Brief: Reproduce the material below, from the line containing "Screen dimensions: 427x435" through the line containing "pyautogui.click(x=169, y=24)", including both of those lines.

Items:
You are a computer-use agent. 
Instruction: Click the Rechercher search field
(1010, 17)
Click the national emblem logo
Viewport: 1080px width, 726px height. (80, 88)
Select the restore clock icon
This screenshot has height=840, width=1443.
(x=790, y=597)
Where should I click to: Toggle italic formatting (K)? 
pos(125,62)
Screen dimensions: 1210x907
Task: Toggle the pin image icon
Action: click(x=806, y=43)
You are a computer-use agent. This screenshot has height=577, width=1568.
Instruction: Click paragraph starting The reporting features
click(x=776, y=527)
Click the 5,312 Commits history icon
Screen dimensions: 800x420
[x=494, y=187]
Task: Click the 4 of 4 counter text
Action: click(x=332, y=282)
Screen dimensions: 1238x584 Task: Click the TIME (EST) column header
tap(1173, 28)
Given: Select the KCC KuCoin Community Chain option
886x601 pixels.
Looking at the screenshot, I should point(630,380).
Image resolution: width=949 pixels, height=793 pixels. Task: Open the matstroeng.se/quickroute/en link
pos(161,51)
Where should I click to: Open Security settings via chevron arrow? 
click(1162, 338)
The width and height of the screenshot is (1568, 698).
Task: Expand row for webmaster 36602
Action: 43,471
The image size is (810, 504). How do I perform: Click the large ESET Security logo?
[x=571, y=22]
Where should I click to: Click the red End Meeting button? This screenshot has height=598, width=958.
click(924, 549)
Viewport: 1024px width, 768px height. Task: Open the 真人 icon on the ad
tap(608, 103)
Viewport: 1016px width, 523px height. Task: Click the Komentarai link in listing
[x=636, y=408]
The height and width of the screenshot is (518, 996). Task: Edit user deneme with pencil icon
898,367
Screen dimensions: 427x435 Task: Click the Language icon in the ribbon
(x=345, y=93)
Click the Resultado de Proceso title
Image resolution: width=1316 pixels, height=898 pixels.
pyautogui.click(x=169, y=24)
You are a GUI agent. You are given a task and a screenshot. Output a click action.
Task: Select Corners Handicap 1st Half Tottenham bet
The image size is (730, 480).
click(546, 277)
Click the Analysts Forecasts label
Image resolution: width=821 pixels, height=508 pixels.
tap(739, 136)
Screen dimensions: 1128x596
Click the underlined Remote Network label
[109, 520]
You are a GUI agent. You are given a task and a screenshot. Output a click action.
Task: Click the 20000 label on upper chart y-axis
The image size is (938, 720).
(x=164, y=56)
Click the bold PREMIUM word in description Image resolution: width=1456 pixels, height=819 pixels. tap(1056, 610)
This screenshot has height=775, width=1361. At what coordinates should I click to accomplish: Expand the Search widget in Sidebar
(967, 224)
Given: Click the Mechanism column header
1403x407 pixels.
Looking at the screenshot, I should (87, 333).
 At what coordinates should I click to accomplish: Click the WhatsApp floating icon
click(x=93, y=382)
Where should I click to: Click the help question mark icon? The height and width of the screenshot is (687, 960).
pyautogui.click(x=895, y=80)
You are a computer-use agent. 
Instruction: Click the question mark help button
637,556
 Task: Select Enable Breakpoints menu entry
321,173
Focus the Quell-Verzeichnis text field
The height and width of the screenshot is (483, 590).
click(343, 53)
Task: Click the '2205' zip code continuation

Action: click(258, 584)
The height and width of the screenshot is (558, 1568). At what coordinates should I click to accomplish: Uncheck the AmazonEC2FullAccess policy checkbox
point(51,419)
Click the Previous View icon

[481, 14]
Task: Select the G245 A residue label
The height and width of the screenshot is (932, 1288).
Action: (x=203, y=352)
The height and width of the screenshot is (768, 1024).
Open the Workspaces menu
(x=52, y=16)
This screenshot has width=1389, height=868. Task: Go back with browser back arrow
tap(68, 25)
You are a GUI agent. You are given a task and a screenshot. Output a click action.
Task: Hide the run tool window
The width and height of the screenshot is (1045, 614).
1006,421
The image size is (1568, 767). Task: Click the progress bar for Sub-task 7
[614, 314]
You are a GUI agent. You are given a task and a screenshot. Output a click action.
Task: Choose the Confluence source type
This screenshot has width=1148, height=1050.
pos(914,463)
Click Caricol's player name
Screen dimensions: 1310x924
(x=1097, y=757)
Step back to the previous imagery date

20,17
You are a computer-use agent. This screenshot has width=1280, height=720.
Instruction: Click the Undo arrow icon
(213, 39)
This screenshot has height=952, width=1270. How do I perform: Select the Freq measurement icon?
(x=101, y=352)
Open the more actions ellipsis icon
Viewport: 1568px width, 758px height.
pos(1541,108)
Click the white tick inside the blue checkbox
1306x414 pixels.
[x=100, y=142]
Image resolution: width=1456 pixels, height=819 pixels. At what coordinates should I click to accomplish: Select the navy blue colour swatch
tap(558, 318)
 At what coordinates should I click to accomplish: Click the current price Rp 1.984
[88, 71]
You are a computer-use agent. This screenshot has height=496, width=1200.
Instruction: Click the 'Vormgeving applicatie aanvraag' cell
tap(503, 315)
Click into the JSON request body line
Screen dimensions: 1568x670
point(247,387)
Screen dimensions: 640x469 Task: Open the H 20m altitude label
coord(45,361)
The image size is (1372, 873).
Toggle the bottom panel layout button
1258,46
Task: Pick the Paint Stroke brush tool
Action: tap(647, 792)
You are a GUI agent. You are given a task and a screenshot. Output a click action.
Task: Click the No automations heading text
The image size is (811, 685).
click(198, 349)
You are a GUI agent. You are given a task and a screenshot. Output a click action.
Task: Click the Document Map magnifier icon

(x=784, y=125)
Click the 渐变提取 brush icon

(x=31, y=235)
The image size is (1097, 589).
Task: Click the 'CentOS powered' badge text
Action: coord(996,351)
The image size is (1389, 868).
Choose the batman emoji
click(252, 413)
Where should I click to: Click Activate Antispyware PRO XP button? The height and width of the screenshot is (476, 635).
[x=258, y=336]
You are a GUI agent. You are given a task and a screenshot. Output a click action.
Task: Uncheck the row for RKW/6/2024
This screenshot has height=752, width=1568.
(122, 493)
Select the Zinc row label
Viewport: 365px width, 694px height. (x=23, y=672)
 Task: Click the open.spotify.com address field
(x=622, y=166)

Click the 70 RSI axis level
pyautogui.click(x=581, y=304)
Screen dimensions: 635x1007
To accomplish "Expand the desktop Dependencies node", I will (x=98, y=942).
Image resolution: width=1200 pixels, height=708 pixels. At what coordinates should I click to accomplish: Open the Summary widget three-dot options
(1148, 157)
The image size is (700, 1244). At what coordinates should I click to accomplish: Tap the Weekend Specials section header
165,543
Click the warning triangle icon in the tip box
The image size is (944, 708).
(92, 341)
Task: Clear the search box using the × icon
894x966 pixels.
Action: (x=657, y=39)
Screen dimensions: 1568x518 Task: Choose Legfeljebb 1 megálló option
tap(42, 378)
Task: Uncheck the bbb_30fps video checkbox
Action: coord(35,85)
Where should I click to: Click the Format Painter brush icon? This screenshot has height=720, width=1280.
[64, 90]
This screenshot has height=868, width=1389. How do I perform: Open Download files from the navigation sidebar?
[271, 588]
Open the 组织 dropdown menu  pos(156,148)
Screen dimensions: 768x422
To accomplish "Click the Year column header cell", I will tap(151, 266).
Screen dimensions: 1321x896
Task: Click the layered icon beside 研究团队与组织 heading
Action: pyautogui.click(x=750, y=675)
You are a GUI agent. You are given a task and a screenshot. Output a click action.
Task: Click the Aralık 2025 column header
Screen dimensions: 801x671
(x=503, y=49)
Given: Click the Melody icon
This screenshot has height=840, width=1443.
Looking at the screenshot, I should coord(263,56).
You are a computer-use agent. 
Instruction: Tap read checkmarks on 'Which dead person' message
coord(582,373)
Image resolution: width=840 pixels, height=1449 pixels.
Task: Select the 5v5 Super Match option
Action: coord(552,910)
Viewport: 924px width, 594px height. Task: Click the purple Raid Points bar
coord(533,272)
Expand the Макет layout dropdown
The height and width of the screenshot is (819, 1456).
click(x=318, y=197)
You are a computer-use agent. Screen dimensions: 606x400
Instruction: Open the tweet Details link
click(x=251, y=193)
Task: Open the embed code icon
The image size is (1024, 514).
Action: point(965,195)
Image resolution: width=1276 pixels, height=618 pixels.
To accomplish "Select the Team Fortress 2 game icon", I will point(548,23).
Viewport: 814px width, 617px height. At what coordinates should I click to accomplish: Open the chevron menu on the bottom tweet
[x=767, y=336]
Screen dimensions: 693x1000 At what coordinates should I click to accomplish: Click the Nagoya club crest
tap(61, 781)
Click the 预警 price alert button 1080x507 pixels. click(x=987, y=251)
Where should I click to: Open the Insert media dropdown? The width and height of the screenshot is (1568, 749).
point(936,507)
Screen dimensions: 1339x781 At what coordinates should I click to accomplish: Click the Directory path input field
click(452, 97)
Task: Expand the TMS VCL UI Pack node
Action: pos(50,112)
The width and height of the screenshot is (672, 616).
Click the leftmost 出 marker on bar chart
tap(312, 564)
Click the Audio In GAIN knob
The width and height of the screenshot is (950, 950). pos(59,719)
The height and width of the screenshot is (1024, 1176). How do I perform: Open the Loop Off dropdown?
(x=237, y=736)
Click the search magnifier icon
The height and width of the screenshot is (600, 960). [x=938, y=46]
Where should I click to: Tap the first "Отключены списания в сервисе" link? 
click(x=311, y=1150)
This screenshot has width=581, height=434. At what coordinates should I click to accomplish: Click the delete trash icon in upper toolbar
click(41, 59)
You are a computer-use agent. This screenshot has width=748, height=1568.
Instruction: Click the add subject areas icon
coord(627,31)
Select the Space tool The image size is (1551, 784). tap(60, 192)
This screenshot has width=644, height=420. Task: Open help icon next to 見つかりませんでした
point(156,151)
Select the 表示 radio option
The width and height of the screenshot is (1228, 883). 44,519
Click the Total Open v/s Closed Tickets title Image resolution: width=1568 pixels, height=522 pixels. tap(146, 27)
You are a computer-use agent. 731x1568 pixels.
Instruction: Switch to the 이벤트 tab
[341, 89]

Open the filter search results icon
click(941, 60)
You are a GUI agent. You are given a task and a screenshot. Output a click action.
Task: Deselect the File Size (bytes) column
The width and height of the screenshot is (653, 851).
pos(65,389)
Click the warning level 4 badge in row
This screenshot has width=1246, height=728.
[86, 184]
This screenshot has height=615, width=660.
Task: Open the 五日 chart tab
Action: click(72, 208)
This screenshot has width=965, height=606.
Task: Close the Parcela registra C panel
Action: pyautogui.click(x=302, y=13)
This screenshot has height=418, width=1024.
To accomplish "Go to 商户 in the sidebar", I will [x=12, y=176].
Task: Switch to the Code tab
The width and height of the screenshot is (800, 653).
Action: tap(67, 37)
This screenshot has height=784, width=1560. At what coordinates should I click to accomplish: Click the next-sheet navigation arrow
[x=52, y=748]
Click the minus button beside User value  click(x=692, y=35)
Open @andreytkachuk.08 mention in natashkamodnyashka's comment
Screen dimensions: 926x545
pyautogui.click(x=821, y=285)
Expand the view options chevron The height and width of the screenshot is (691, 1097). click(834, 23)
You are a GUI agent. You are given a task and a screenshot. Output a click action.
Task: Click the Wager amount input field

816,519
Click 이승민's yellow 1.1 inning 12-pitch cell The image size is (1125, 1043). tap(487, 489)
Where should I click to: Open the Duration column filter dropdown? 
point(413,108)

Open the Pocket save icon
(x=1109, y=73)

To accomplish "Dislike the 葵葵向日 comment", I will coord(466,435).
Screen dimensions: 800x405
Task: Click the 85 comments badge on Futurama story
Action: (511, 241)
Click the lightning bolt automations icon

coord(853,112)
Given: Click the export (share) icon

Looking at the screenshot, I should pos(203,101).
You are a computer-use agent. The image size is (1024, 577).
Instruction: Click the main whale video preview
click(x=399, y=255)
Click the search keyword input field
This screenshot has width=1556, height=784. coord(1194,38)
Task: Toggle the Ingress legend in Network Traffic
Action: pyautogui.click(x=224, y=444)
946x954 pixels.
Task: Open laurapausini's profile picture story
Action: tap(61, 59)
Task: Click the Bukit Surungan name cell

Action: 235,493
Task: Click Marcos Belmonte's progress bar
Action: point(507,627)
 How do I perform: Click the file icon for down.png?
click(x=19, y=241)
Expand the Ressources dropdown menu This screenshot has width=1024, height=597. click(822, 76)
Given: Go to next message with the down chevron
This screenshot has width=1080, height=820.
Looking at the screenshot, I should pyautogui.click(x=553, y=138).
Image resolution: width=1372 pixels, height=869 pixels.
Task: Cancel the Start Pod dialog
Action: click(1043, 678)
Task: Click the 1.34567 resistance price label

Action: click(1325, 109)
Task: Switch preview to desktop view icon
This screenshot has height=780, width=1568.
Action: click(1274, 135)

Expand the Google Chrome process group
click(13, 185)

Reply:
Screen dimensions: 427x435 Task: Click the Language icon in the ribbon
(x=345, y=93)
Click the Resultado de Proceso title
Image resolution: width=1316 pixels, height=898 pixels.
pyautogui.click(x=169, y=24)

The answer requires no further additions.